Is Peppa Pig a fixture on the Buckley television?
“Oh my God, it’s her favourite thing in the world! She watches it so much, she calls us ‘Mummy’ and ‘Daddy’ with an affectation in her voice. I don’t like the show because they constantly fat-shame Daddy Pig in every episode. I feel really bad for him.”

When your daughter is older, will you give her your book or an ETID album to show her what Dad's achieved?
“I think I’d hand her lyrics. I don’t think I’d necessarily want her to hear me yelling. I don’t think the book is something she should ever read. My copy of Scale is going to have to go in a gun case!”

Will you sit down one day and explain the story behind the Low Teens record?
“Yeah, I think so. I’m lucky that I have that record as proof of converting something horrible into creative, expressive and fulfilling. She’s been inspiring me from the moment she was born.”

Has having a daughter changed your appreciation of life?
“It’s got me to slow down and think things through, before freaking out and overreacting. But it has made me very afraid. I don’t think you luck out by getting one big test in their life; I think you’re constantly facing tests. I’m really proud of how my wife and my kid pulled through this one, but I am dreading what that next test is going to be.”

And you've got the 'terrible twos' coming...
“Yeah, that is not looking good for us right now. She has a lot of energy and a strong voice. She has a yell on her. You’d think her dad was in a hardcore band for 20 years or something…”

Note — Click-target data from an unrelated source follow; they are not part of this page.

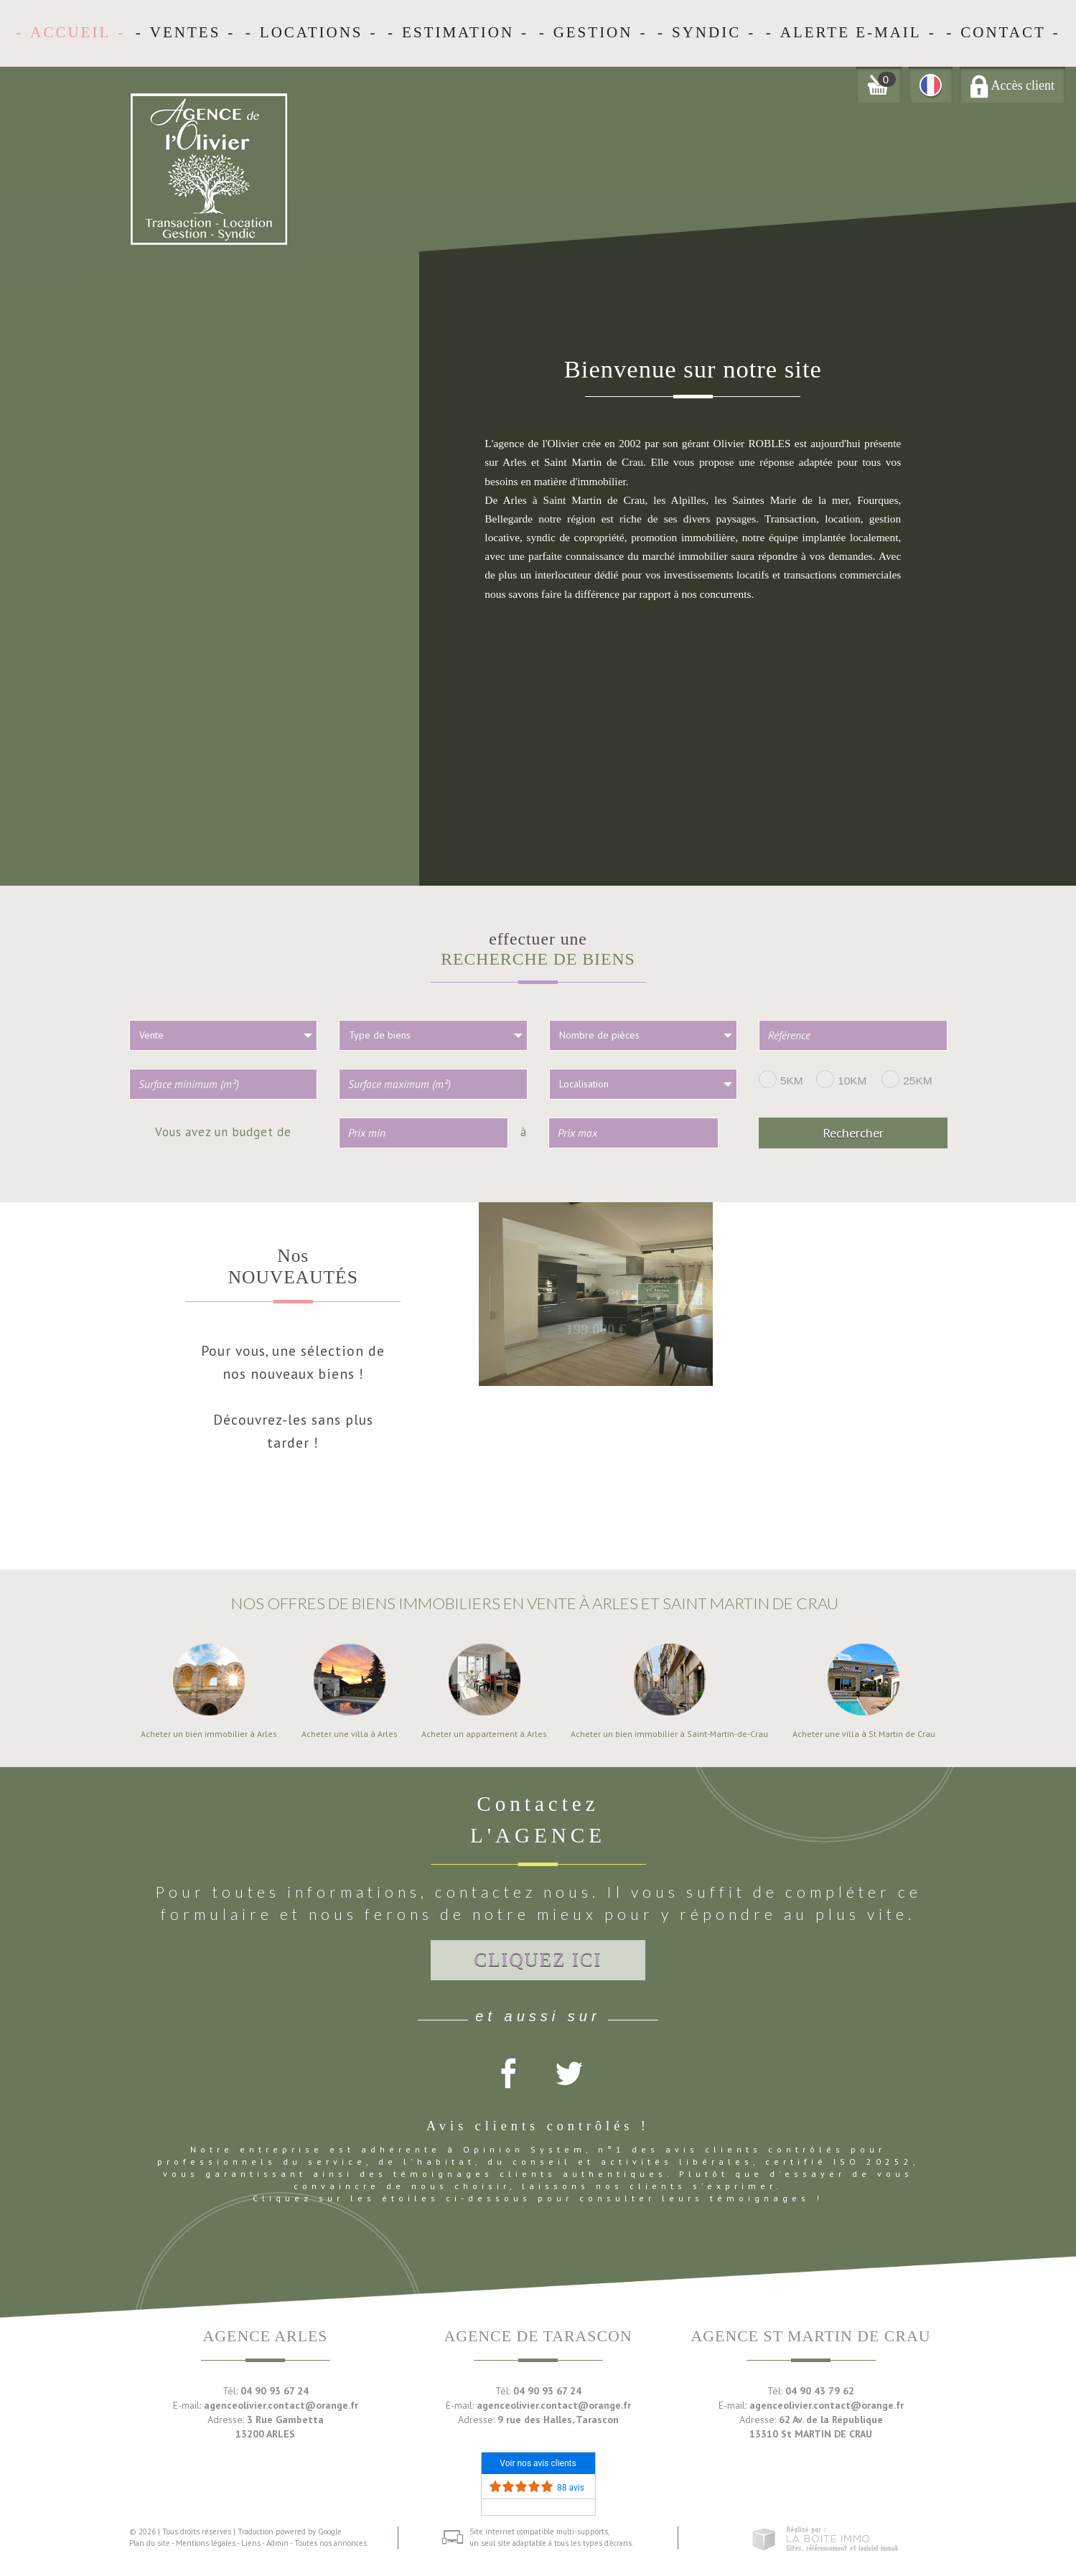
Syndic (706, 32)
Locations (311, 32)
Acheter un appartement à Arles (484, 1734)
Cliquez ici (538, 1959)
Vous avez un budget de (223, 1131)
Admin (277, 2543)
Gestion (593, 32)
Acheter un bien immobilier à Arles (209, 1734)
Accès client (1012, 85)
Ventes (185, 32)
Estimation (458, 32)
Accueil (70, 32)
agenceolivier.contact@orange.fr (281, 2405)
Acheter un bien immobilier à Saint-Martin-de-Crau (669, 1734)
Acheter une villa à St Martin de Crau (863, 1734)
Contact (1002, 32)
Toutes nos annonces (330, 2543)
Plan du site (149, 2543)
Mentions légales (205, 2543)
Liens (251, 2543)
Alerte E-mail (851, 32)
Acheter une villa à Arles (349, 1734)
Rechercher (853, 1132)
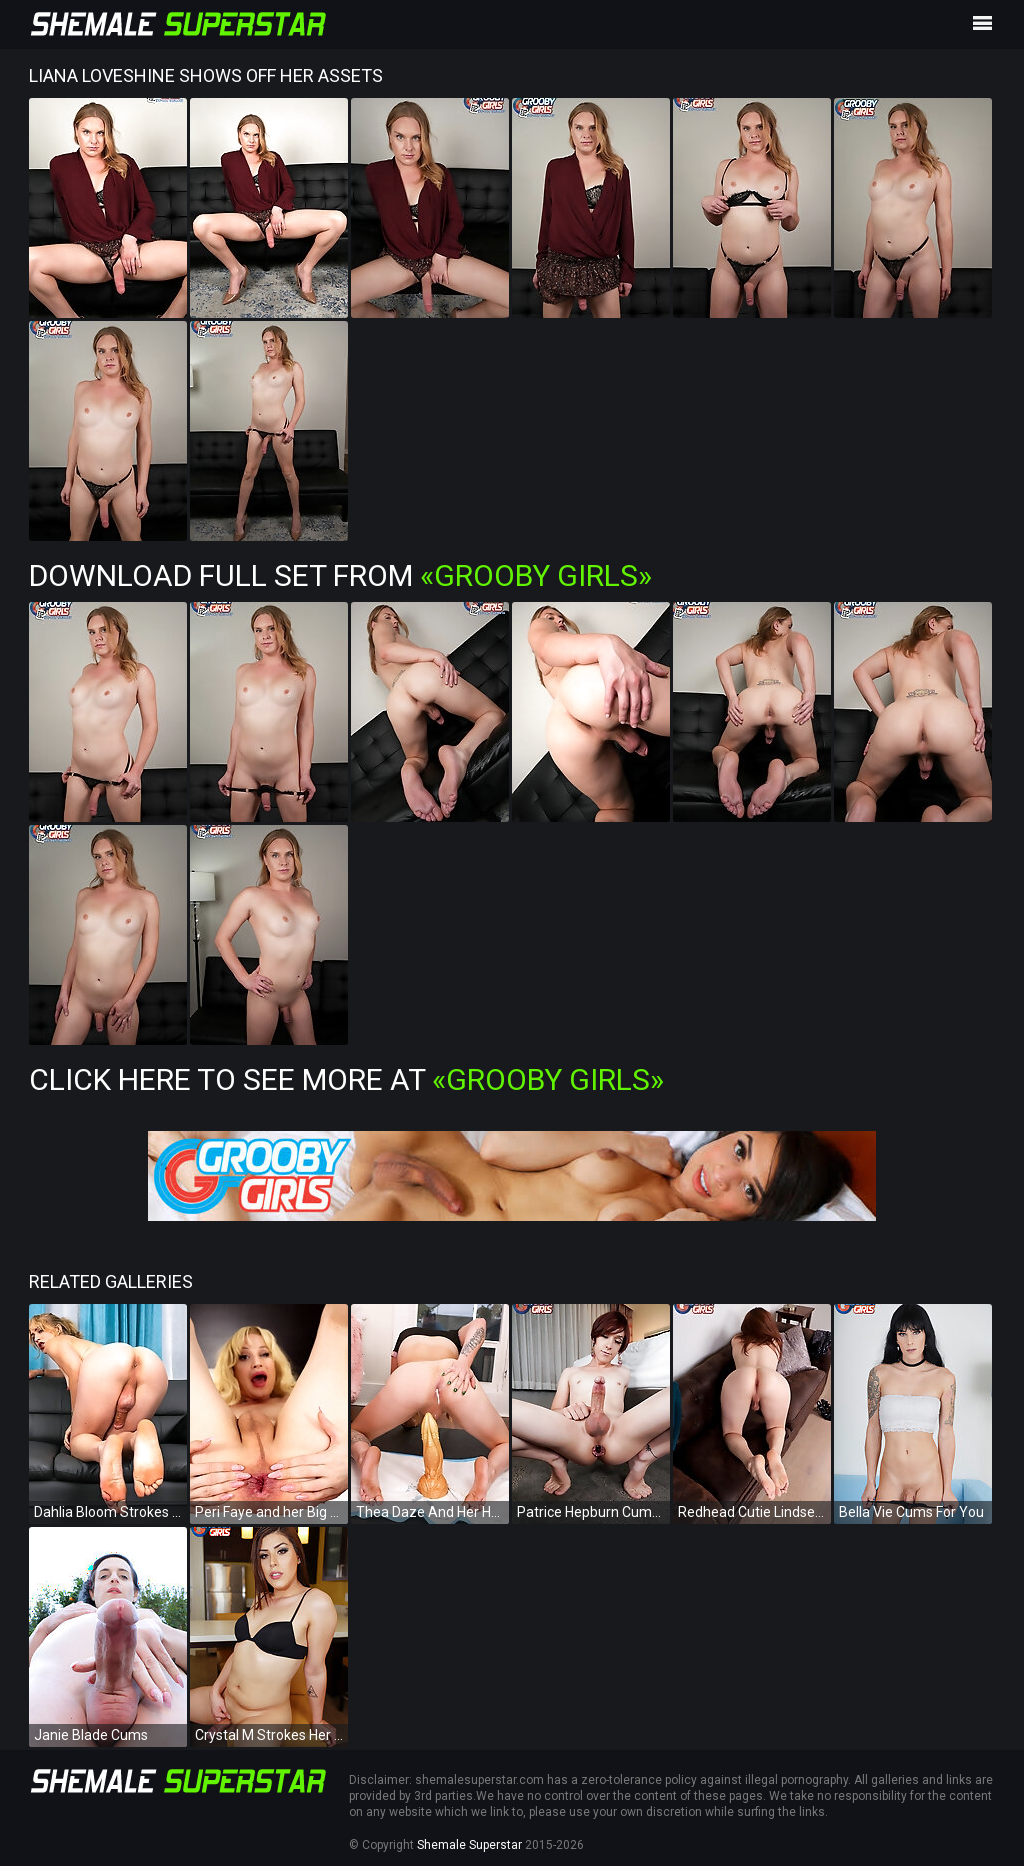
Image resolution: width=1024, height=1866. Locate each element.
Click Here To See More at (346, 1079)
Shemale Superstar (469, 1845)
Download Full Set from (340, 575)
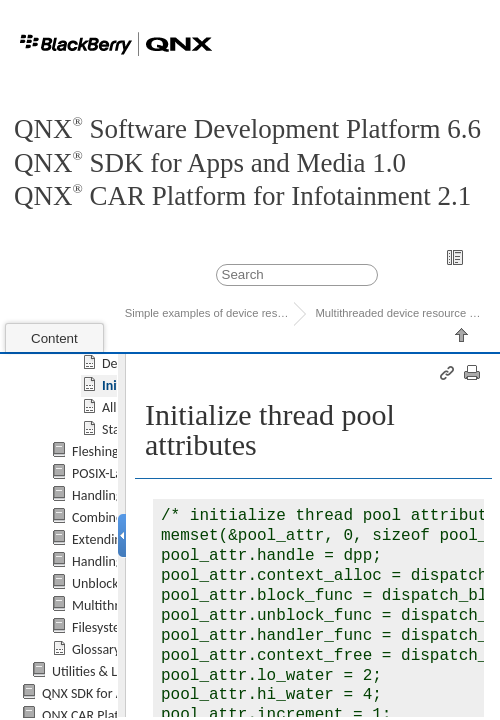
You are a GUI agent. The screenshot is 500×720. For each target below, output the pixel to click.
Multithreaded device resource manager (399, 313)
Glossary (96, 649)
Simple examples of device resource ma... (209, 313)
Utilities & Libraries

What's kept you going for the last two decades?
“A lot of it is stupidity and a lot of it is fear, but this band is our purpose. We’re great at doing it and have been doing it a long time, so when you know that, it’s almost like you’re a passenger. I don’t know why we’re still doing this, but I don’t even have to ask. You don’t argue, you just witness and wait. I’m just doing this because this is what I’m supposed to do. When I’m not supposed to do it anymore, I will understand that and hopefully something else will pop up.”